This one is rather odd.
Even for Robert Emenegger.
Now I’ve talked about Robert Emenegger before: within about two years in the early Eighties, he produced an impressive collection of super cheap science fiction films which, despite their obvious cheapness, all have something odd and quirky about them that makes them far more watchable than they should be.
And you can certainly say that about Time Warp: Captain Mark Devore, an eccentric but happily married astronaut, returns from a long mission in space, to study a black hole that wasn’t there when he arrived. He doesn’t realize that his commanding officer, Colonel Westin (played with a lot of scenery chewing vigor and excessive displays of runaway lust by Adam West), has sabotaged Mark’s return to Earth so he can take his wife away. This sends him through a strange disturbance that pushes him a year into the future in what is probably a parallel world. Unfortunately, no one can see him — except, that is, for animals.
Somehow, he has to fix his damaged ship, return to the time warp near Jupiter and go back through it — and stop his wife from marrying Westin while he’s at it.
I’ll admit that I was mildly surprised when I learned that Time Warp was a comedy. It’s true that Emenegger made several comedies as part of his sudden burst of films, but the majority are more serious, and they include several horror films. Ironically, this film is one of his few that was released to home video, but only in a two-movie set with the haunted spaceship film, Warp Speed.
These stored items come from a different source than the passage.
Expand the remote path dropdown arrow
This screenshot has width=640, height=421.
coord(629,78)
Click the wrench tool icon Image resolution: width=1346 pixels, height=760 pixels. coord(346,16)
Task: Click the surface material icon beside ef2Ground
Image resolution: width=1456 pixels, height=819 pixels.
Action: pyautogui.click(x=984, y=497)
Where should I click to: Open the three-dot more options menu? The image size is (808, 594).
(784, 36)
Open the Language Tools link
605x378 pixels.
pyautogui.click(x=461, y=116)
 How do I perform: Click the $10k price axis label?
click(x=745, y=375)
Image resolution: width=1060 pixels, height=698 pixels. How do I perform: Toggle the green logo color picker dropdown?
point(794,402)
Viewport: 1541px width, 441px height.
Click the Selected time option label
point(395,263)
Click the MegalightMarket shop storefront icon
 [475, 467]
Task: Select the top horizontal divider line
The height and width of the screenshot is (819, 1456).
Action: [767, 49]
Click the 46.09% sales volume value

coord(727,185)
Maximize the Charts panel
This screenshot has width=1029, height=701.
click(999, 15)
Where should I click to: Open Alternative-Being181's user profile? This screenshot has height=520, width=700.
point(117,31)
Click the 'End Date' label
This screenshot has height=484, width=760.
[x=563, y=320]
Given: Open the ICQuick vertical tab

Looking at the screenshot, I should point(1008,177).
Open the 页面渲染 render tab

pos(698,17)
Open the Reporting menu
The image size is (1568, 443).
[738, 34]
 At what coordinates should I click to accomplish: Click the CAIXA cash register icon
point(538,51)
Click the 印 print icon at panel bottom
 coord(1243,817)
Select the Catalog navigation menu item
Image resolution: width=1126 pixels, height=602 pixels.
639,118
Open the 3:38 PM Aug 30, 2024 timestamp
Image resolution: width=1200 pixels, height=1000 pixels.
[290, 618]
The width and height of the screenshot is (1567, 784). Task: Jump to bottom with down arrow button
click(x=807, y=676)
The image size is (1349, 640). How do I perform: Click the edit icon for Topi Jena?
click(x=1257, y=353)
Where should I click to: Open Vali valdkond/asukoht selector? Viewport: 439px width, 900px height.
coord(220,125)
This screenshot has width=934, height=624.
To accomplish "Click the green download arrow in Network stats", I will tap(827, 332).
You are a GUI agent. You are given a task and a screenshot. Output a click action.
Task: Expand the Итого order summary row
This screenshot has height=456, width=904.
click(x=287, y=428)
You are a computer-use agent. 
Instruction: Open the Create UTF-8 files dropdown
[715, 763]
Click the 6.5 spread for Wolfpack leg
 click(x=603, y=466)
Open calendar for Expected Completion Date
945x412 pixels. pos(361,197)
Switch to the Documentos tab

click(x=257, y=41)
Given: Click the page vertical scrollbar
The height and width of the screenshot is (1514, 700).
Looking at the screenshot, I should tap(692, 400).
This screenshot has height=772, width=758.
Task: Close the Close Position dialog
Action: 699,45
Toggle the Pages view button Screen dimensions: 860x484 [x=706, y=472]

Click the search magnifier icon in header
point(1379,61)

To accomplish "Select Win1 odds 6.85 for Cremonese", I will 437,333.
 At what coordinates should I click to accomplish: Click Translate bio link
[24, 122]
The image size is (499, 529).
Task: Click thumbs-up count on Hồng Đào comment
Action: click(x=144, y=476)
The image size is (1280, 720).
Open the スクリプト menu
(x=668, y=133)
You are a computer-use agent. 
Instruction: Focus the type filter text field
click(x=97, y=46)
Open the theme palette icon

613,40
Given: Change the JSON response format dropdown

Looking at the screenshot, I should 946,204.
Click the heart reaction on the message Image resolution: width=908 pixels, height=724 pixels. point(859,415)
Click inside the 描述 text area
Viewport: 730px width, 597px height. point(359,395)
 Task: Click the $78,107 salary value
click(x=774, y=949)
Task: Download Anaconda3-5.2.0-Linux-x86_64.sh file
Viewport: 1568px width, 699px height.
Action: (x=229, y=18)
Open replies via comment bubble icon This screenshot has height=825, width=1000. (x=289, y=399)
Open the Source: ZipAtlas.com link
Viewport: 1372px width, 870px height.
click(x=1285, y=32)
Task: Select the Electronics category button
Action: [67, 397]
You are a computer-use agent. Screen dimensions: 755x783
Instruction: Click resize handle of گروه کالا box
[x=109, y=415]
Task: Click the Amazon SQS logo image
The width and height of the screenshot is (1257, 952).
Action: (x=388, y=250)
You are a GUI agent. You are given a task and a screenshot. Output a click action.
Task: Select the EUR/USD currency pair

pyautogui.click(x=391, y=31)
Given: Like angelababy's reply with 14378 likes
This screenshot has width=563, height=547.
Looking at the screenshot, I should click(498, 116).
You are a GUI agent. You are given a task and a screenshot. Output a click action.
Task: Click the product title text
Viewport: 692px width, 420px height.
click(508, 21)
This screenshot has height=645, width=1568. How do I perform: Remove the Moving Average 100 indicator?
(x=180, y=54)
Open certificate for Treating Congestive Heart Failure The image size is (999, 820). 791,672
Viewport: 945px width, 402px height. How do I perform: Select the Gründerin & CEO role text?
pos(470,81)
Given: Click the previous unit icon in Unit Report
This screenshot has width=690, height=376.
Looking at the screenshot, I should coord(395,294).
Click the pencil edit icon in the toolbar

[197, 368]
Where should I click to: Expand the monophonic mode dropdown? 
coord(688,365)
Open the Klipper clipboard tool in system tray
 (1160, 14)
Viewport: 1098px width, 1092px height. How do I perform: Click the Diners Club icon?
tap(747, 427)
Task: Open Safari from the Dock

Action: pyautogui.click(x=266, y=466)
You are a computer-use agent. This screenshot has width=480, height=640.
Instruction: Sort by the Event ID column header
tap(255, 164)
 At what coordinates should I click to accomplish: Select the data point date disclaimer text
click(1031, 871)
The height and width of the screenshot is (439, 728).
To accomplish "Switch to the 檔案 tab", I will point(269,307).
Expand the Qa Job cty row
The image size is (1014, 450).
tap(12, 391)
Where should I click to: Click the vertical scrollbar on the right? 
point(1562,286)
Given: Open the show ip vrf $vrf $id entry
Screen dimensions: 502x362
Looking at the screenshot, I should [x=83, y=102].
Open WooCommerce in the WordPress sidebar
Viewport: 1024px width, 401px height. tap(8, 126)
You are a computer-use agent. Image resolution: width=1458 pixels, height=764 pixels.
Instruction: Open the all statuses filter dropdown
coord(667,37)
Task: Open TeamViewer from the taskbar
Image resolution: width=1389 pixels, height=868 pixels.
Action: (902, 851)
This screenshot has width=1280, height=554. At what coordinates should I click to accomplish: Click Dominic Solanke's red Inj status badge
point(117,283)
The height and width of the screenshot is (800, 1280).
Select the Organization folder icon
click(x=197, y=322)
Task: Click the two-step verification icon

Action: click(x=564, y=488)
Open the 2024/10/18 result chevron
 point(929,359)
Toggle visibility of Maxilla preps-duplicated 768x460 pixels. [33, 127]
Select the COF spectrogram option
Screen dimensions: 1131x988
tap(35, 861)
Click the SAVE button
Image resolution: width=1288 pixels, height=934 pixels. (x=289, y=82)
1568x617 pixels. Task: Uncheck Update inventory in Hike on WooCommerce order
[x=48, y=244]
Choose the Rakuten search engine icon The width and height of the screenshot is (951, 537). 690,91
If you’ve seen a few of his films, you will probably recognize the storage pods in the spaceship, which served as beds in other films. They even have the mylar cover that they had in Lifepod but not in The Killings at Outpost Zeta. However, even though he re-used his spaceship models repeatedly in his films, I do not recall seeing this shuttle in any of them. As far as I can tell, its design is unique to this film.
But there are a few left that I haven’t seen.
Time Warp was one of his lesser films, although it is lighthearted and amusing. It is moderately funny, and the basic idea has a sort of goofy charm. However, it feels more like an extended TV sci fi sitcom than a movie.
Admittedly, IMDB lists it as a TV movie, as it does some of his other films, but I’ve never found any information on how they were actually released. I suspect they might have been sold to syndication as part of a late-night movie package, or perhaps to a cable channel, as I remember seeing Warp Speed back in the Eighties at some odd hour — perhaps Saturday afternoon.
Still, it’s watchable, and has a moment or two, even if you can’t take it seriously for a moment and it might not hold your attention. I’ll admit that I like the central conceit of the man who can’t be seen by anyone around him after he goes through a time warp, but I suspect that I would have preferred to see a more serious take on the subject (which would, now that I think about it, have been a little like the Gerry Anderson film Doppleganger/Journey to the Far Side of the Sun).
So it might be worth a look, if you can keep your expectations low enough, particularly if you share my affection for Robert’s films.